* Input for this task:
---
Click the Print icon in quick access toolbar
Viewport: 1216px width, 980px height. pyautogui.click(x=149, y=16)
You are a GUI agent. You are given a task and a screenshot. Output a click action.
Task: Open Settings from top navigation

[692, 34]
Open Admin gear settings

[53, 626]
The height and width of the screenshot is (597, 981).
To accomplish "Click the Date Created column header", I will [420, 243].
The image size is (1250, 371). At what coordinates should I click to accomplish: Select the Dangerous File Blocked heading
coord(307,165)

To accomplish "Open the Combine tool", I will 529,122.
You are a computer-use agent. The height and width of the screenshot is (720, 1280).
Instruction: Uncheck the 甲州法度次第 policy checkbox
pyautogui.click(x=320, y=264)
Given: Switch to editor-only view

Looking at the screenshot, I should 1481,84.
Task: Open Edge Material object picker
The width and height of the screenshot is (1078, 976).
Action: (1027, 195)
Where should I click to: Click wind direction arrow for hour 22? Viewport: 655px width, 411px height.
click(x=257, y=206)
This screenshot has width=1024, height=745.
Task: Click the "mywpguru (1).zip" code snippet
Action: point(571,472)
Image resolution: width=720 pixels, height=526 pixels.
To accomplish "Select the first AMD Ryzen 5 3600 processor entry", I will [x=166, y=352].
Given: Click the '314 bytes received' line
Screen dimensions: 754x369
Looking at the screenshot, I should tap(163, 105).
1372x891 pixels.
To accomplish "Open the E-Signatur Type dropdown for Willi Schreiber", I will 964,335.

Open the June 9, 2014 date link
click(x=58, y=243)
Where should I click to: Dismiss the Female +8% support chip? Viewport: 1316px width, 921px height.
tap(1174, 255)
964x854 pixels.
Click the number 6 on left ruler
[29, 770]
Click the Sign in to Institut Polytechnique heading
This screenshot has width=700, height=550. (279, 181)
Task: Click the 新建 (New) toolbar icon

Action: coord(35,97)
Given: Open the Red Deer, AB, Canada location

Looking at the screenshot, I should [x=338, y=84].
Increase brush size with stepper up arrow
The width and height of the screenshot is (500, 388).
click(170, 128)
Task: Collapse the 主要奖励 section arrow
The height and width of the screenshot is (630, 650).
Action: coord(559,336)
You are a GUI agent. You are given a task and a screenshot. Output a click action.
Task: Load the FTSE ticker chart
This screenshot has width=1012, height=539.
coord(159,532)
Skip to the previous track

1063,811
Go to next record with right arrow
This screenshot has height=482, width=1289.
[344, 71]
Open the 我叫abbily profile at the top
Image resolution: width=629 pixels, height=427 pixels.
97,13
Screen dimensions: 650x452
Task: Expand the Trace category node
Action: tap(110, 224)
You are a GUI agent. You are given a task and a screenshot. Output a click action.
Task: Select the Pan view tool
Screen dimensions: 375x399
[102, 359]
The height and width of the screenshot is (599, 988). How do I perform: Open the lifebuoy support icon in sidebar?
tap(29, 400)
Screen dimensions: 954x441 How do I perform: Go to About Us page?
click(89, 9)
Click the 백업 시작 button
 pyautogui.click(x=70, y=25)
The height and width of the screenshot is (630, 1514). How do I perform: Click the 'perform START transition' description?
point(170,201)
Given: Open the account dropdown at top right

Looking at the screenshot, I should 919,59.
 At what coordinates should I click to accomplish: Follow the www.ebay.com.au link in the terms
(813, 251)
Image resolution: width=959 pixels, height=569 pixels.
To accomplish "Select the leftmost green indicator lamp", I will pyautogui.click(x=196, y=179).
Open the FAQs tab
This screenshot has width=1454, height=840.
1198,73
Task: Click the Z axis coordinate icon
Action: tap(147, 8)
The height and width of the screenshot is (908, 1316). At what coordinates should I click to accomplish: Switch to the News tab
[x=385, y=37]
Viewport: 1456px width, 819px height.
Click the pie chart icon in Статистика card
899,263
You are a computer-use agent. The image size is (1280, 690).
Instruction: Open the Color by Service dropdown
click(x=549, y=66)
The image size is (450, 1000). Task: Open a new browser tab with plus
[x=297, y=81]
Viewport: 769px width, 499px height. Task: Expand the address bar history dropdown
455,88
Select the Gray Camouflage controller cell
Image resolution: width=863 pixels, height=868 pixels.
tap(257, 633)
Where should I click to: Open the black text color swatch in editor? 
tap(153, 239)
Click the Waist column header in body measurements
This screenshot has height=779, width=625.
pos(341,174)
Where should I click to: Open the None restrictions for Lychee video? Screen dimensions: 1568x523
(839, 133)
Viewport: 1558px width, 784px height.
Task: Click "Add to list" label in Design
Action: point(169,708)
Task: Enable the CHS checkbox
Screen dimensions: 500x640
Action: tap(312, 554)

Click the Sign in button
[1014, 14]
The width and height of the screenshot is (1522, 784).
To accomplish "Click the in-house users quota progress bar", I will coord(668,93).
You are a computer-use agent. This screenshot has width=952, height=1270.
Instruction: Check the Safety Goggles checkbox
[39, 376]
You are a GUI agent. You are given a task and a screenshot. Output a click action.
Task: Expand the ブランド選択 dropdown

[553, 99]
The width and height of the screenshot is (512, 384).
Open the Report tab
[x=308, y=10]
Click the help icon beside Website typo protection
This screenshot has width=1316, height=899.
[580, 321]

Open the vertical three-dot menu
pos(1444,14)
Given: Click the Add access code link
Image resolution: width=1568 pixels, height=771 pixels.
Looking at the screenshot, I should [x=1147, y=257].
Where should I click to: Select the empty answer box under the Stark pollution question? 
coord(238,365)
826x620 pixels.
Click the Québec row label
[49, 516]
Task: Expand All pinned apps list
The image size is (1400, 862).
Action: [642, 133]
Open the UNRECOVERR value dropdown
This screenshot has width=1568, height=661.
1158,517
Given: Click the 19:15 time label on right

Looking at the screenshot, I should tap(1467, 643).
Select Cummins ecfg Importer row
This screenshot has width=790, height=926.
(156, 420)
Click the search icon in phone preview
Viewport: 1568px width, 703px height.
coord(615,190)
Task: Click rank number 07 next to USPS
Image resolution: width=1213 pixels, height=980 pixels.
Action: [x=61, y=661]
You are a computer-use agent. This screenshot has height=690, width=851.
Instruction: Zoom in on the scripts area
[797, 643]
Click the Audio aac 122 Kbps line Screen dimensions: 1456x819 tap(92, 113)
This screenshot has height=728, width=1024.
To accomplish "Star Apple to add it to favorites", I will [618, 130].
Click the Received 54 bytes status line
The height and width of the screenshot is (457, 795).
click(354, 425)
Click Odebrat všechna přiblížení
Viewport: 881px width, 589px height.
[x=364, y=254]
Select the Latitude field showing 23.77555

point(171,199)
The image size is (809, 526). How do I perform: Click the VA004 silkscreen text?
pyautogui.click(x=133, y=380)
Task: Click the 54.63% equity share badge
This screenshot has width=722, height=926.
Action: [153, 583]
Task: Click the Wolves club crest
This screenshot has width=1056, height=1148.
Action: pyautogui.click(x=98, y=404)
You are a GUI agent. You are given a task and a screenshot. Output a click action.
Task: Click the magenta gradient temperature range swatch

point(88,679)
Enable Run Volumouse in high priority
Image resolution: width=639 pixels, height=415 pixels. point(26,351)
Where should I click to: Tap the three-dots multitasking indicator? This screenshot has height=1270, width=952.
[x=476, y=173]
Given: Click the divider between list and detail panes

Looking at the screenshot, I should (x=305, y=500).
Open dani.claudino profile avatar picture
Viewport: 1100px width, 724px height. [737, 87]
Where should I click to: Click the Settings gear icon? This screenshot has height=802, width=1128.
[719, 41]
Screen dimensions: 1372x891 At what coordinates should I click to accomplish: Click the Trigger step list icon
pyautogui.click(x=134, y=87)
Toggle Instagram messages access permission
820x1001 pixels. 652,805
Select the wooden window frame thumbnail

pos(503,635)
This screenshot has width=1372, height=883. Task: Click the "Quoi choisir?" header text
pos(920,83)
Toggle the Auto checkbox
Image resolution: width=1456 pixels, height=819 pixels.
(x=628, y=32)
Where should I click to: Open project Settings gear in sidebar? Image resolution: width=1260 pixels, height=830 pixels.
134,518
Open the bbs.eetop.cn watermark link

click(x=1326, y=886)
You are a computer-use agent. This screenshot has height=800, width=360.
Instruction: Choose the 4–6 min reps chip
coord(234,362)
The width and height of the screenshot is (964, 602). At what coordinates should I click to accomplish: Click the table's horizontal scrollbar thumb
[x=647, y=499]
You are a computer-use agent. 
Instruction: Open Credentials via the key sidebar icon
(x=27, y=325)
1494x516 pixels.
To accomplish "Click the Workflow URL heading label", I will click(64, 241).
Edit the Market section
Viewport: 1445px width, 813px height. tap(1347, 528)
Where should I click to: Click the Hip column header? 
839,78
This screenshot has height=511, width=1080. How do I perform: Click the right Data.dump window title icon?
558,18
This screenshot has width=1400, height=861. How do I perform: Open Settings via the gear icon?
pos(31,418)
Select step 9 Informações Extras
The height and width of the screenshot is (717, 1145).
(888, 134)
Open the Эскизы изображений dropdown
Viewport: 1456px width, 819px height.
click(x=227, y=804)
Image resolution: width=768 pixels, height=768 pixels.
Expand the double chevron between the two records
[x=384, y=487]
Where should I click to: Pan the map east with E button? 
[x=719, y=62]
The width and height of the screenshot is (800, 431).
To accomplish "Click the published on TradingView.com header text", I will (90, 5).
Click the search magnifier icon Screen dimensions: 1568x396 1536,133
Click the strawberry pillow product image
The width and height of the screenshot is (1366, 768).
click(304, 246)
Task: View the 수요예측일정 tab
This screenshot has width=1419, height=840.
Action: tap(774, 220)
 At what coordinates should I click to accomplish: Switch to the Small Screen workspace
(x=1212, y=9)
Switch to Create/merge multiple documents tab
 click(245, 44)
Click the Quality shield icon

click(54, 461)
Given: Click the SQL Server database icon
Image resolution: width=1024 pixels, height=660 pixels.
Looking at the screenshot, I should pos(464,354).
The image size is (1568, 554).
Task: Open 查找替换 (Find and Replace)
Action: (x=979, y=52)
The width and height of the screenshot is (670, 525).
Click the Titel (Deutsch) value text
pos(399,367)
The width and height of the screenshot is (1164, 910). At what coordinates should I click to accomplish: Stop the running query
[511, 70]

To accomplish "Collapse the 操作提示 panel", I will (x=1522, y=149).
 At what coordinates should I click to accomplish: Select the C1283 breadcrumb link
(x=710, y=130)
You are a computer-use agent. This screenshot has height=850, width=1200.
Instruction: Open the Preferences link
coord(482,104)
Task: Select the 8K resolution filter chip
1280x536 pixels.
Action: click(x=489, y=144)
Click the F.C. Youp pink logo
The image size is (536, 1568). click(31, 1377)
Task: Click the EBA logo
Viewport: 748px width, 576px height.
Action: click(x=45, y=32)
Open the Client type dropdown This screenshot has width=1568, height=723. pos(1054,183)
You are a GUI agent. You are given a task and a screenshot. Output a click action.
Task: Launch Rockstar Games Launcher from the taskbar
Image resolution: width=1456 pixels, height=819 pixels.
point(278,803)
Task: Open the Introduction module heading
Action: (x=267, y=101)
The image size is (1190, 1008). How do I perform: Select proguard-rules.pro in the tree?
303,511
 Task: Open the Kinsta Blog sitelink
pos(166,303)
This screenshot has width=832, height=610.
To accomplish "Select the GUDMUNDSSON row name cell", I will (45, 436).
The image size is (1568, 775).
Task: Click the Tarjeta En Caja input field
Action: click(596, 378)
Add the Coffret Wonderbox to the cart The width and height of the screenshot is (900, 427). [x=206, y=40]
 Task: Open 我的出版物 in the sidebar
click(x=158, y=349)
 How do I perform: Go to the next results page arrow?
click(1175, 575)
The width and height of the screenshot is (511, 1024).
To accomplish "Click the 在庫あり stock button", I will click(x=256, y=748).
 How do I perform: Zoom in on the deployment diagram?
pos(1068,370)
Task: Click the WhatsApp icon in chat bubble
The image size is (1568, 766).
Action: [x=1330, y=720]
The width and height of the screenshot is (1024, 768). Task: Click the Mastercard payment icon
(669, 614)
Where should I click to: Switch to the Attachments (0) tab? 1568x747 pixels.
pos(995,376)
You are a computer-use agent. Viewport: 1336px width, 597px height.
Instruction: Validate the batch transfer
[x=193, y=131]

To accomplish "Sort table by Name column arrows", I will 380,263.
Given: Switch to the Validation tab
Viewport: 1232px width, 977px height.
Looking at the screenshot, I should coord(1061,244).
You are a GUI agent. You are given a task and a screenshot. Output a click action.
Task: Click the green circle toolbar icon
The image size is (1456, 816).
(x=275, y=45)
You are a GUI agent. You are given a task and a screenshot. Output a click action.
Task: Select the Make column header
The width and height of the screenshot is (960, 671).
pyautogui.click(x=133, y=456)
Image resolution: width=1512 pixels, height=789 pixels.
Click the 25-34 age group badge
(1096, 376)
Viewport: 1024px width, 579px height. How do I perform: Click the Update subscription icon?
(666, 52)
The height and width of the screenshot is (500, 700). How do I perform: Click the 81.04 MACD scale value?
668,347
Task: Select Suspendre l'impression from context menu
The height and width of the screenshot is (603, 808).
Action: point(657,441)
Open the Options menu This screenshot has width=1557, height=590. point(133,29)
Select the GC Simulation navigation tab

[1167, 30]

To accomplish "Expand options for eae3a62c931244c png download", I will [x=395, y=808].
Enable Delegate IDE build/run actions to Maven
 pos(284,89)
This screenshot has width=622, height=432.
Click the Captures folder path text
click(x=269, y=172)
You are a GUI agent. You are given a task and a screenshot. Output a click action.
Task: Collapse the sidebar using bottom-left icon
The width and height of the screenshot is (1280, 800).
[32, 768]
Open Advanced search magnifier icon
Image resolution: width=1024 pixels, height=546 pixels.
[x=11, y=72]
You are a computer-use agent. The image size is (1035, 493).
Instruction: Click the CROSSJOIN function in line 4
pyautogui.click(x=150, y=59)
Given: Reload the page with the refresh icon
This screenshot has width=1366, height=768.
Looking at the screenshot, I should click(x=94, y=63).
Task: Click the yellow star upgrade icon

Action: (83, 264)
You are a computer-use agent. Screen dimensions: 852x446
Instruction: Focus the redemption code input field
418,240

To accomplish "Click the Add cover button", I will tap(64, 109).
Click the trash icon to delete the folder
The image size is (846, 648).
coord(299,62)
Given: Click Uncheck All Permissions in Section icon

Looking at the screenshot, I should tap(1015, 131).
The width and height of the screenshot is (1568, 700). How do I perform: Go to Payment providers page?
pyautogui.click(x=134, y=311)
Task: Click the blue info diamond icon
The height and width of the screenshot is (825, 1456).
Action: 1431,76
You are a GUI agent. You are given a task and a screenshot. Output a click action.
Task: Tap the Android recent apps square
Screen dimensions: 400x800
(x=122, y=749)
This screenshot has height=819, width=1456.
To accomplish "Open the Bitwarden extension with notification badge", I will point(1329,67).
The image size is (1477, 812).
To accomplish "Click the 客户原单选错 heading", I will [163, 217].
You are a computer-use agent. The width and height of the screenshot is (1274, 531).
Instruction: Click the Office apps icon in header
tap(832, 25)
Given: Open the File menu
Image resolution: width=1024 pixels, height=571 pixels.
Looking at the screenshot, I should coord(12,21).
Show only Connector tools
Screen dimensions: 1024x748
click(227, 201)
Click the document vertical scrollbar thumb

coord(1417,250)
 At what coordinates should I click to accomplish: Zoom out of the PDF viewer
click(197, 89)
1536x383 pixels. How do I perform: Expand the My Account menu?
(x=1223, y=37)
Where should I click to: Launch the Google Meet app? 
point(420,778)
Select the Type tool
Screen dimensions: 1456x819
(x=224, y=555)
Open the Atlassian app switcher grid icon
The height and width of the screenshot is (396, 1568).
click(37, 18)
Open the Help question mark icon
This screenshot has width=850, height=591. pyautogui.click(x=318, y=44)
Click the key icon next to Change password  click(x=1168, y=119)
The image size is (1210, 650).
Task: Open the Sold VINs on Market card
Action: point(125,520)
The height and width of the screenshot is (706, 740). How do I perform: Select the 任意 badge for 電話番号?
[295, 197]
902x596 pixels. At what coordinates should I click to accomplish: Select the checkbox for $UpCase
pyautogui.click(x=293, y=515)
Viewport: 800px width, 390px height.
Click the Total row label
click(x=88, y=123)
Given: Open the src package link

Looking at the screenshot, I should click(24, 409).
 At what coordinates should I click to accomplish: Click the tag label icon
---
* Directive:
Write out the entries from the line with "826x620 pixels." up to and including the line with "click(354, 425)", keeping every character unchanged.

* Correct response:
826x620 pixels.
Click the Québec row label
[49, 516]
Task: Expand All pinned apps list
The image size is (1400, 862).
Action: [642, 133]
Open the UNRECOVERR value dropdown
This screenshot has width=1568, height=661.
1158,517
Given: Click the 19:15 time label on right

Looking at the screenshot, I should tap(1467, 643).
Select Cummins ecfg Importer row
This screenshot has width=790, height=926.
(156, 420)
Click the search icon in phone preview
Viewport: 1568px width, 703px height.
coord(615,190)
Task: Click rank number 07 next to USPS
Image resolution: width=1213 pixels, height=980 pixels.
Action: [x=61, y=661]
You are a computer-use agent. This screenshot has height=690, width=851.
Instruction: Zoom in on the scripts area
[797, 643]
Click the Audio aac 122 Kbps line Screen dimensions: 1456x819 tap(92, 113)
This screenshot has height=728, width=1024.
To accomplish "Star Apple to add it to favorites", I will [618, 130].
Click the Received 54 bytes status line
The height and width of the screenshot is (457, 795).
click(354, 425)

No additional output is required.